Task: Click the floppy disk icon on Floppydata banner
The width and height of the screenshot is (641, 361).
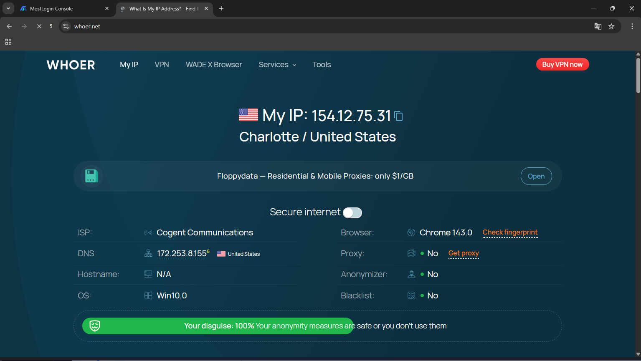Action: click(x=91, y=176)
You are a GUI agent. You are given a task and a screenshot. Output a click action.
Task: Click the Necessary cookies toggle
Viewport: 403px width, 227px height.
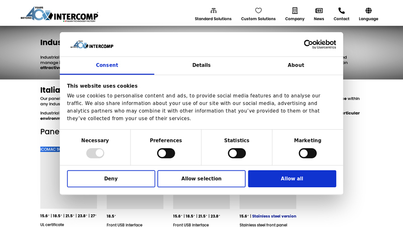[x=95, y=153]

▸ **Exercise objective**
What you return should match the records line for line, minus the pictures.

▸ **Result of this exercise**
Task: Click the floppy disk icon on Floppydata banner
The width and height of the screenshot is (641, 361).
Action: click(x=91, y=176)
You are a GUI agent. You are given a task and a screenshot. Output a click action.
Task: Click the Necessary cookies toggle
Viewport: 403px width, 227px height.
[x=95, y=153]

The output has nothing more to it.